Ce dernier point risquait d’être délicat. En Tear, la rébellion était punie de mort. S’il avait changé certaines lois, Rand n’avait pas touché à celle-là, et il était désormais trop tard.
— Qu’on fasse savoir ceci : toute personne qui tuera un insurgé ne sera pas accusée de meurtre. En revanche, aider les rebelles aura pour conséquence une accusation de trahison. Cependant, tous les séditieux qui se rendront auront la vie sauve.
Cette mesure résoudrait peut-être le cas d’Estanda – car il refusait de condamner à mort une femme – s’il parvenait à obtenir sa reddition.
— Mais ceux qui ne se rendront pas seront pendus.
Teariens comme Cairhieniens, tous les nobles échangèrent des regards embarrassés et plusieurs blêmirent. La sentence de Rand ne les étonnait pas – en temps de guerre, il ne pouvait pas y en avoir d’autre – mais qu’on dépouille un seigneur de ses titres les choquait profondément. Malgré toutes les modifications que Rand avait apportées aux lois des deux pays, et en dépit des innombrables nobles traînés devant des tribunaux puis pendus pour meurtre ou condamnés à une amende pour violence, ces privilégiés continuaient à penser que leur naissance leur conférait une supériorité sur le commun des mortels. L’ordre naturel des choses, ils n’en démordraient pas, faisait d’eux des lions alors que le peuple restait un vulgaire troupeau de moutons. Un Haut Seigneur condamné à la potence mourait en restant un lion. Privés de leurs titres, Darlin et les autres crèveraient comme des paysans, un sort bien plus cruel que la mort en elle-même.
Carafe en main, les serviteurs guettaient le moment de remplir chaque gobelet qui devait être très nettement incliné par le buveur. S’ils étaient aussi impassibles que d’habitude, une sorte d’allégresse brillait dans les yeux de certains.
— Bien, voilà une affaire réglée, dit Rand. (En approchant de la table, il retira son shoufa.) Voyons les cartes, à présent. Sammael est plus important qu’une poignée d’imbéciles qui pourrissent dans la forêt d’Haddon Mirk.
Il espéra que ces crétins pourriraient pour de bon. Que la Lumière les brûle !
Weiramon pinça les lèvres et Tolmeran plissa le front une fraction de seconde avant de se reprendre. Le visage de marbre, Sunamon aurait tout aussi bien pu être une statue. Les autres Teariens semblaient perplexes, tout comme les Cairhieniens, même si Semaradrid le cachait bien. Pendant l’attaque contre la Pierre, certains de ces hommes avaient vu des Myrddraals et des Trollocs, d’autres ayant assisté à son duel contre Sammael à Cairhien. Pourtant, dès qu’il évoquait les Rejetés, affirmant qu’ils s’étaient libérés, tous prenaient ça pour un symptôme de sa folie. Selon certaines rumeurs, il était responsable de tous les ravages qu’avait subis Cairhien, frappant sans distinction ses amis et ses ennemis.

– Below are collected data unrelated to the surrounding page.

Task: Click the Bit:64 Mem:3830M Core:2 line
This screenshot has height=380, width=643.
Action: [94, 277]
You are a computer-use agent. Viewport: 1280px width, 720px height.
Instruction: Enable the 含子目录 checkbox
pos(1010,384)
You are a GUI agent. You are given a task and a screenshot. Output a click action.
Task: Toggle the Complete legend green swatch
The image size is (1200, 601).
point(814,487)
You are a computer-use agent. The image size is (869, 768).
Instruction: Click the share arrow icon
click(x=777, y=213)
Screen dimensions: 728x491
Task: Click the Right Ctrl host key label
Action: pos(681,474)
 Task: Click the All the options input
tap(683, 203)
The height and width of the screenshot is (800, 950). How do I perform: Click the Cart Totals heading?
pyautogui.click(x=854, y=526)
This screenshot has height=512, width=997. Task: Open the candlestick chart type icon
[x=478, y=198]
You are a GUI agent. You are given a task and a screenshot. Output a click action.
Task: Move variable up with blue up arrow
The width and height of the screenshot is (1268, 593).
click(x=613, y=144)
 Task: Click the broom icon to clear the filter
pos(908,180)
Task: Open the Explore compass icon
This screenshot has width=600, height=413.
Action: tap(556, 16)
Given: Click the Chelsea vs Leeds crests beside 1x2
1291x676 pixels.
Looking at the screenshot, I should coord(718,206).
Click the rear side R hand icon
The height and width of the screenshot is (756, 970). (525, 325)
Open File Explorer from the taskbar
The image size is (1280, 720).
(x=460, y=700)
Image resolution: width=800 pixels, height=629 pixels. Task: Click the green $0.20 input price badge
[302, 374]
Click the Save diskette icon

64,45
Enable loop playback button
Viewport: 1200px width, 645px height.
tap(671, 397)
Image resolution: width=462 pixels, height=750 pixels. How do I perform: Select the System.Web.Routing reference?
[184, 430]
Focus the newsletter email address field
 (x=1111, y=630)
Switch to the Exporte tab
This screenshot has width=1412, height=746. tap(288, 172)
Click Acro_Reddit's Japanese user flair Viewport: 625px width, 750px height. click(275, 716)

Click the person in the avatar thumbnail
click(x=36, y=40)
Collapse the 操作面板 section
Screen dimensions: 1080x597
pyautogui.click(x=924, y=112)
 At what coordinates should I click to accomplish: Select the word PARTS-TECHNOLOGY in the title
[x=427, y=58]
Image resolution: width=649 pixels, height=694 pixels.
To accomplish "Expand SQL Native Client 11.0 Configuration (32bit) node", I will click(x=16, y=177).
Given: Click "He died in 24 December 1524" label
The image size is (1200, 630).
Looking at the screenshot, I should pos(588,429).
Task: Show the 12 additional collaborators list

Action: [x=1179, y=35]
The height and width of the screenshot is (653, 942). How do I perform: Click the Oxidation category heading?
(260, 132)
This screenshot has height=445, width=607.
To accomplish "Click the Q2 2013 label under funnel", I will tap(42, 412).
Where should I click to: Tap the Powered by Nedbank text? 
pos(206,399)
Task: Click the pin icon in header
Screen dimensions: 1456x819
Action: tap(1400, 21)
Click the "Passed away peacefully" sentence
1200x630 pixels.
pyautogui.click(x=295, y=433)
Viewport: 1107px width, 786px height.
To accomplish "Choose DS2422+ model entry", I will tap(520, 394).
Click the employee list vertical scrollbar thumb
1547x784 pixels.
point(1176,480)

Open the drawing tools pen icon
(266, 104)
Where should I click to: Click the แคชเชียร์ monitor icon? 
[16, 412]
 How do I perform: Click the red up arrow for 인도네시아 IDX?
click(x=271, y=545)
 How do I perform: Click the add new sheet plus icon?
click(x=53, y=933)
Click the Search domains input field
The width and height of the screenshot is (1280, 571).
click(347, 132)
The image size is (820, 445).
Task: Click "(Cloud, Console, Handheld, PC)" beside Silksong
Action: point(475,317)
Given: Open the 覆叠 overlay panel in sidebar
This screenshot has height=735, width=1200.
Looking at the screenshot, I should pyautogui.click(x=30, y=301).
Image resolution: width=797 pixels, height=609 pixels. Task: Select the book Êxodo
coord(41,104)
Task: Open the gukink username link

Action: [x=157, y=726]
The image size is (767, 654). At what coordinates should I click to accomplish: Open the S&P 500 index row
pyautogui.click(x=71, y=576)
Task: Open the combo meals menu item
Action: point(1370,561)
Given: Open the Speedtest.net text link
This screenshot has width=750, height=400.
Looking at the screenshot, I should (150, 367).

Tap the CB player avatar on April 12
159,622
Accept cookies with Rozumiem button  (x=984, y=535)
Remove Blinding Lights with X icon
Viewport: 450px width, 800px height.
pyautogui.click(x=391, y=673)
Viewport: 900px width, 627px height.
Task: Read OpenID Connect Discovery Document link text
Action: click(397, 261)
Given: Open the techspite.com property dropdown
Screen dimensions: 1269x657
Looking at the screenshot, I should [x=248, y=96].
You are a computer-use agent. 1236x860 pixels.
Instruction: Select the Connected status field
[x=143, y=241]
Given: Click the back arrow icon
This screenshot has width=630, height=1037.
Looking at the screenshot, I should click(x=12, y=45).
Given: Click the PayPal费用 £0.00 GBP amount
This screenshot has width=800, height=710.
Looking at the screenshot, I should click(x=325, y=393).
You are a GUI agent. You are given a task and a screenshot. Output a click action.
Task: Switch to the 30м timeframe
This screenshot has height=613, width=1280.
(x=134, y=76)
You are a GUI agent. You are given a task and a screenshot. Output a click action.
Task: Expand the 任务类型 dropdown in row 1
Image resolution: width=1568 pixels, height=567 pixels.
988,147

Rand aperçut l’expression de Liah – dans son regard, pas sur son visage de pierre – et il redouta qu’un de ces hommes, s’ils ne cessaient pas de le dévisager ainsi, finisse avec une lance de Promise dans la poitrine.
Tous se rassemblèrent pourtant autour de la table tandis que Rand, après avoir jeté de côté son shoufa, commençait à fouiller dans le tas de cartes. Bashere avait raison : on suivait aveuglément les fous aussi longtemps qu’ils gagnaient. Aussi longtemps, oui…
Au moment où Rand venait de trouver la carte qu’il cherchait – une représentation détaillée de la frontière orientale de l’Illian – les chefs aiels arrivèrent.
Le chef des Nakai, Bruan, fut le premier à entrer, suivi par Jheran, le chef des Shaarad, Dhearic, celui des Reyn, Han, celui des Tomanelle, et enfin Erim, celui des Chareen. Tous saluèrent de la tête Sulin et les trois autres Promises.
Gaillard massif aux yeux gris éternellement tristes, Bruan était le vrai chef des cinq tribus que Rand avait envoyées au sud jusque-là. Aucun des quatre autres n’avait jamais émis d’objection. D’une nature placide, si bizarre que ce fût, Bruan cachait fort bien ses compétences militaires. En cadin’sor, leur shoufa autour du cou, les cinq chefs ne portaient pas d’autres armes que le couteau accroché à leur ceinture. Mais les Aiels n’étaient jamais désarmés, même quand ils disposaient seulement de leurs mains et de leurs pieds.